O Tribunal de Justiça de Santa Catarina decidiu, por unanimidade, que não pode ser obrigatória a leitura de trechos da Bíblia no início das sessões da Câmara de Vereadores de Três Barras, no Norte do estado. A prática, conhecida como “Momento Bíblico”, estava prevista no regimento interno da Casa Legislativa.
A decisão foi tomada pelo Órgão Especial do tribunal na última quarta-feira (20 de maio) e atende a uma Ação Direta de Inconstitucionalidade (Adin) proposta pelo Ministério Público de Santa Catarina, que questionou a legalidade da norma.
Para os desembargadores, a obrigatoriedade de um ato religioso em uma sessão oficial viola princípios constitucionais como a laicidade do Estado, que determina que o poder público não deve adotar, impor ou favorecer qualquer religião.

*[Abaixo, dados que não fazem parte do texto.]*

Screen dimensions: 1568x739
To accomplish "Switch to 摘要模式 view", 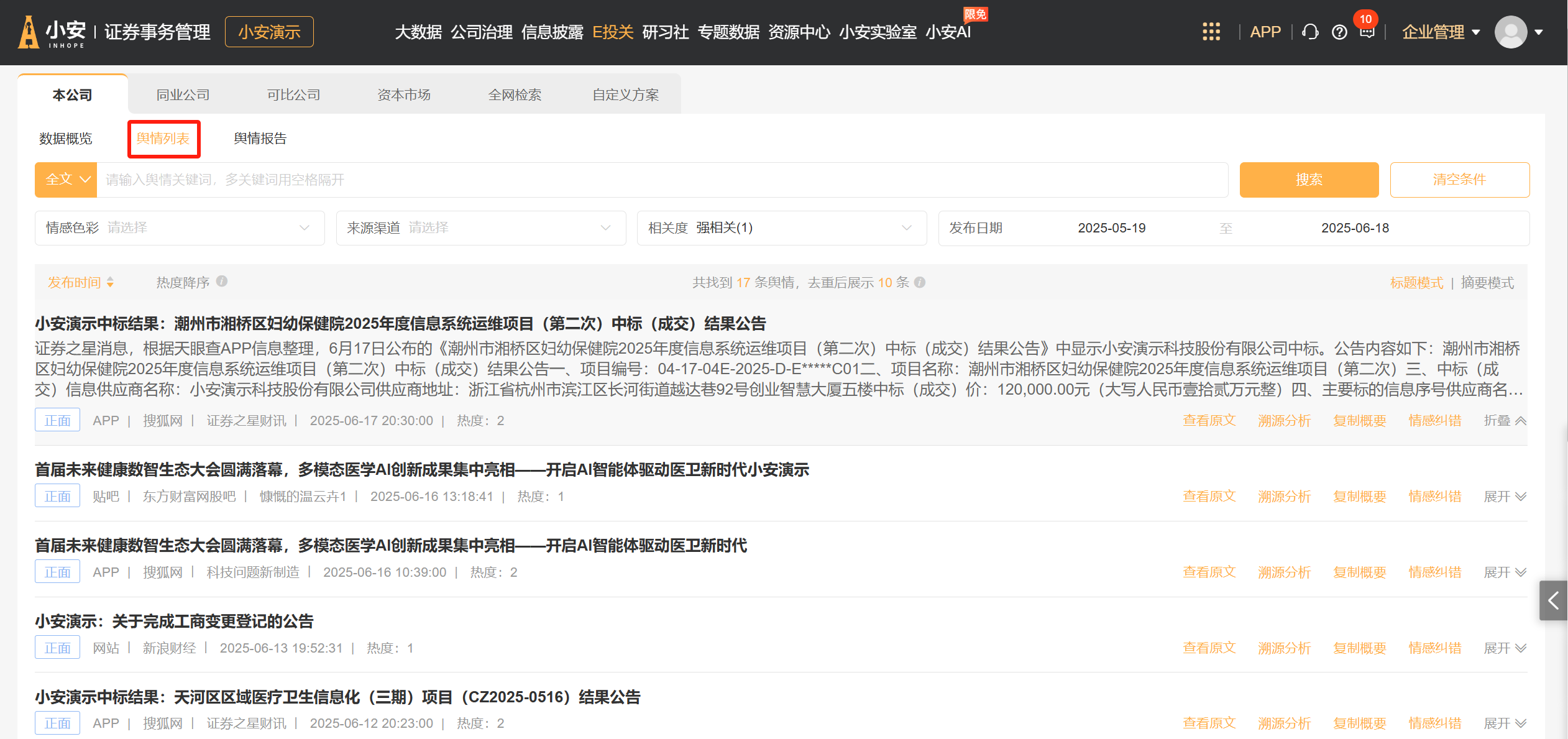I will [1487, 283].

O entendimento também destaca que a medida fere a liberdade religiosa, já que garante tanto o direito de professar uma fé quanto o direito de não seguir nenhuma crença. Na prática, segundo o tribunal, a exigência acabava privilegiando uma religião específica dentro de um espaço público.
“O Poder Público deve manter neutralidade confessional, sendo vedada a adoção compulsória de práticas religiosas em atos oficiais”, registrou o relator em seu voto.
A corte ressaltou ainda que a utilização de estrutura estatal para promover conteúdo religioso fere os princípios da igualdade e da impessoalidade, que devem nortear toda a administração pública.
O relator também citou entendimento do Supremo Tribunal Federal (STF), que admite símbolos religiosos em espaços públicos como expressão cultural, mas não permite a imposição de práticas de fé como obrigação.
Com a decisão, os dispositivos do regimento interno que tornavam obrigatória a leitura de trechos bíblicos foram considerados inconstitucionais e deixam de valer imediatamente.